Atkins likewise praised the bill as an important development.
“I want to thank Governor Brown for recognizing how difficult it can be for our transgender, nonbinary and intersex family members, friends and neighbors when they don’t have an ID that matches their gender presentation,” she said. “The Gender Recognition Act will eliminate unnecessary stress and anxiety for many Californians, and it exemplifies the leadership role that our state continues to take in LGBTQ civil rights.”
However, the nonprofit California Family Council voiced opposition to the bill and warned of its far-reaching implications.
“The bill advances a falsehood; that being male or female, or no gender at all is a choice each person must make, not a fact to celebrate and accept,” said Jonathan Keller, the council’s CEO. “Laws like this will simply erase any meaningful gender definitions, if being male or female is completely divorced from biological facts.”

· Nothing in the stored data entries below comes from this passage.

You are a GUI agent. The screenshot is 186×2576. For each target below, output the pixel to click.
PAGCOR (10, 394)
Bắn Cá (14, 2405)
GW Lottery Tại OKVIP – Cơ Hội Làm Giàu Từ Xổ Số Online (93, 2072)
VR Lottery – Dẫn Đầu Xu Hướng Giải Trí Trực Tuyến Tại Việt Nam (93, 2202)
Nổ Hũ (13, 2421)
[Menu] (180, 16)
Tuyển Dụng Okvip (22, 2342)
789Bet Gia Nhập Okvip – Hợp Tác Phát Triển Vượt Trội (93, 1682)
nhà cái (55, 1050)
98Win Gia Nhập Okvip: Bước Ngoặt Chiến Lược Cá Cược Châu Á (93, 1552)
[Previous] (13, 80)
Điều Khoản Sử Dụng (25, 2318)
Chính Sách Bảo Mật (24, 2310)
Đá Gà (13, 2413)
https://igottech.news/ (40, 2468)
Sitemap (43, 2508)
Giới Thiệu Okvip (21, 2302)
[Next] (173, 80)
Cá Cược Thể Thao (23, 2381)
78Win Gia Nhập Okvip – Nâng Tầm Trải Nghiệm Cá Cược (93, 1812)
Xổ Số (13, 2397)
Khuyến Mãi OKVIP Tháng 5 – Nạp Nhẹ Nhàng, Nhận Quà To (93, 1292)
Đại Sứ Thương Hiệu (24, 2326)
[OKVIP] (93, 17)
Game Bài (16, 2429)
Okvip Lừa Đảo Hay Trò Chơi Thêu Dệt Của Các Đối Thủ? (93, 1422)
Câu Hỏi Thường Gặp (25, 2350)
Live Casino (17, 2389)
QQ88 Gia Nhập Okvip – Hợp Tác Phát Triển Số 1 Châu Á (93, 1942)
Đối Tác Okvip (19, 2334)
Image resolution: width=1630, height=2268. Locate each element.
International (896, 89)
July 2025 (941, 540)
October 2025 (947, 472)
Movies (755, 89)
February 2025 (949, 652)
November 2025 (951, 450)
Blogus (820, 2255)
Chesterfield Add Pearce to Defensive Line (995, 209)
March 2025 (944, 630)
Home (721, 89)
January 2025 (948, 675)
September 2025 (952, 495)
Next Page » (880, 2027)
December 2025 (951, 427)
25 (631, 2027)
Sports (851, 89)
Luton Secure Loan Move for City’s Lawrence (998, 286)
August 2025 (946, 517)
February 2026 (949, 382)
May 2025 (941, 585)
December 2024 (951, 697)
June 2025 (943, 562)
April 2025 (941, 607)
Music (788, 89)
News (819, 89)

“Pull out your driver’s license and you will see that all the identification characteristics listed are physical descriptions,” said Greg Burt of the California Family Council in a testimony against Senate Bill 179. “Eye color, hair color, height, weight and sex: These are all listed on a driver’s license because these physical characteristics can be independently verified by physical evidence, even if a person is unconscious.”
“If you allow someone who is physically male to list themselves on a government document as a female, or vice a versa, then the government will be legalizing a lie,” he added.
As previously reported, Oregon became the first state in the U.S. to allow its residents to identify as neither male nor female on their driver’s licenses and identification cards. Oregonians can now select “X” for their gender instead of “M” or “F.”